--- Supplied data Enclosed Below ---
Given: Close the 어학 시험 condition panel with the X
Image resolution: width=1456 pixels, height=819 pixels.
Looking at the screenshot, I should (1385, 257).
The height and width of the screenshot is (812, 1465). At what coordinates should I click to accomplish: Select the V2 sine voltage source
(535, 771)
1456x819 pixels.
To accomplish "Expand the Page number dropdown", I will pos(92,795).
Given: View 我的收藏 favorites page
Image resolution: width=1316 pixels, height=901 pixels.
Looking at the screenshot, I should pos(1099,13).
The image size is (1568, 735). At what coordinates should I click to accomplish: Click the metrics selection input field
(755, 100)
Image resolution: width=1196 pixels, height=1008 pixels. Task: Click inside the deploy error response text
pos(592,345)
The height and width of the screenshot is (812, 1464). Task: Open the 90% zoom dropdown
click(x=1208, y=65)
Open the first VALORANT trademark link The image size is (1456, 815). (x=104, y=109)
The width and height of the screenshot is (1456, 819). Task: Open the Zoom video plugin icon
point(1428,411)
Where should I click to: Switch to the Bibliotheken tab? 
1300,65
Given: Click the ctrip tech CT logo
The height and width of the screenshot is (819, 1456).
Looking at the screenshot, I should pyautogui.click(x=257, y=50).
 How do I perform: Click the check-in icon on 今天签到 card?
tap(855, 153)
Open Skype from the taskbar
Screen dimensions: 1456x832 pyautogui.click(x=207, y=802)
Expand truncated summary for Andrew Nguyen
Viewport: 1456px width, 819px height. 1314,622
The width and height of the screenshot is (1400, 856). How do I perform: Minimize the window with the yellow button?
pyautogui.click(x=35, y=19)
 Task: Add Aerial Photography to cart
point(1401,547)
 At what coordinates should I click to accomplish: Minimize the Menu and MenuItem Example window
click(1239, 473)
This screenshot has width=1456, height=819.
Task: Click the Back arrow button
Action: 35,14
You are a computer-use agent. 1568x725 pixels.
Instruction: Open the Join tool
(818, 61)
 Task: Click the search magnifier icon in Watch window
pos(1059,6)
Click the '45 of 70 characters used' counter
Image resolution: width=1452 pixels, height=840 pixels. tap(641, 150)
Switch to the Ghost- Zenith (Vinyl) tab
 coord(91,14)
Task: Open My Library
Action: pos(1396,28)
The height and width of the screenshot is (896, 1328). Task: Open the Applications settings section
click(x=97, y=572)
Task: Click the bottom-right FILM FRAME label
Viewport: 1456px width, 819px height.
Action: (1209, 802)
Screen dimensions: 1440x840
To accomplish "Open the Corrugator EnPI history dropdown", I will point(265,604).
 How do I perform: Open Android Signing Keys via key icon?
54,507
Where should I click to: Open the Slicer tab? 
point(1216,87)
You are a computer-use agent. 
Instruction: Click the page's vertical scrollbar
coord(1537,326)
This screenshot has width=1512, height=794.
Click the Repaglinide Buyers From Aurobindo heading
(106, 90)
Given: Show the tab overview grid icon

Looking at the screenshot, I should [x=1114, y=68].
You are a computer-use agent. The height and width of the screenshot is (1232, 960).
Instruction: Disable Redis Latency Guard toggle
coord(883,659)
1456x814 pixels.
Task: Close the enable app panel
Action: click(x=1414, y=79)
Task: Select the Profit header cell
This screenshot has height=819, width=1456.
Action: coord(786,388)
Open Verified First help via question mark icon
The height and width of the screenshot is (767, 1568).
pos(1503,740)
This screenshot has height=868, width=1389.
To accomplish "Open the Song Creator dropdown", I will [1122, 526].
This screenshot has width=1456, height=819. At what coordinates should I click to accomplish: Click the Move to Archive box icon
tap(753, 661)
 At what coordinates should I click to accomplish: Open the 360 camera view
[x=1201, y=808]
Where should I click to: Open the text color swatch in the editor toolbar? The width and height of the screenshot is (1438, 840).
--- End of Enclosed Supplied data ---
Output the entire listing precisely as it stands.

* Written answer
Given: Close the 어학 시험 condition panel with the X
Image resolution: width=1456 pixels, height=819 pixels.
Looking at the screenshot, I should (1385, 257).
The height and width of the screenshot is (812, 1465). At what coordinates should I click to accomplish: Select the V2 sine voltage source
(535, 771)
1456x819 pixels.
To accomplish "Expand the Page number dropdown", I will pos(92,795).
Given: View 我的收藏 favorites page
Image resolution: width=1316 pixels, height=901 pixels.
Looking at the screenshot, I should pos(1099,13).
The image size is (1568, 735). At what coordinates should I click to accomplish: Click the metrics selection input field
(755, 100)
Image resolution: width=1196 pixels, height=1008 pixels. Task: Click inside the deploy error response text
pos(592,345)
The height and width of the screenshot is (812, 1464). Task: Open the 90% zoom dropdown
click(x=1208, y=65)
Open the first VALORANT trademark link The image size is (1456, 815). (x=104, y=109)
The width and height of the screenshot is (1456, 819). Task: Open the Zoom video plugin icon
point(1428,411)
Where should I click to: Switch to the Bibliotheken tab? 
1300,65
Given: Click the ctrip tech CT logo
The height and width of the screenshot is (819, 1456).
Looking at the screenshot, I should pyautogui.click(x=257, y=50).
 How do I perform: Click the check-in icon on 今天签到 card?
tap(855, 153)
Open Skype from the taskbar
Screen dimensions: 1456x832 pyautogui.click(x=207, y=802)
Expand truncated summary for Andrew Nguyen
Viewport: 1456px width, 819px height. 1314,622
The width and height of the screenshot is (1400, 856). How do I perform: Minimize the window with the yellow button?
pyautogui.click(x=35, y=19)
 Task: Add Aerial Photography to cart
point(1401,547)
 At what coordinates should I click to accomplish: Minimize the Menu and MenuItem Example window
click(1239, 473)
This screenshot has width=1456, height=819.
Task: Click the Back arrow button
Action: 35,14
You are a computer-use agent. 1568x725 pixels.
Instruction: Open the Join tool
(818, 61)
 Task: Click the search magnifier icon in Watch window
pos(1059,6)
Click the '45 of 70 characters used' counter
Image resolution: width=1452 pixels, height=840 pixels. tap(641, 150)
Switch to the Ghost- Zenith (Vinyl) tab
 coord(91,14)
Task: Open My Library
Action: pos(1396,28)
The height and width of the screenshot is (896, 1328). Task: Open the Applications settings section
click(x=97, y=572)
Task: Click the bottom-right FILM FRAME label
Viewport: 1456px width, 819px height.
Action: (1209, 802)
Screen dimensions: 1440x840
To accomplish "Open the Corrugator EnPI history dropdown", I will point(265,604).
 How do I perform: Open Android Signing Keys via key icon?
54,507
Where should I click to: Open the Slicer tab? 
point(1216,87)
You are a computer-use agent. 
Instruction: Click the page's vertical scrollbar
coord(1537,326)
This screenshot has width=1512, height=794.
Click the Repaglinide Buyers From Aurobindo heading
(106, 90)
Given: Show the tab overview grid icon

Looking at the screenshot, I should [x=1114, y=68].
You are a computer-use agent. The height and width of the screenshot is (1232, 960).
Instruction: Disable Redis Latency Guard toggle
coord(883,659)
1456x814 pixels.
Task: Close the enable app panel
Action: click(x=1414, y=79)
Task: Select the Profit header cell
This screenshot has height=819, width=1456.
Action: coord(786,388)
Open Verified First help via question mark icon
The height and width of the screenshot is (767, 1568).
pos(1503,740)
This screenshot has height=868, width=1389.
To accomplish "Open the Song Creator dropdown", I will [1122, 526].
This screenshot has width=1456, height=819. At what coordinates should I click to accomplish: Click the Move to Archive box icon
tap(753, 661)
 At what coordinates should I click to accomplish: Open the 360 camera view
[x=1201, y=808]
Where should I click to: Open the text color swatch in the editor toolbar? The width and height of the screenshot is (1438, 840).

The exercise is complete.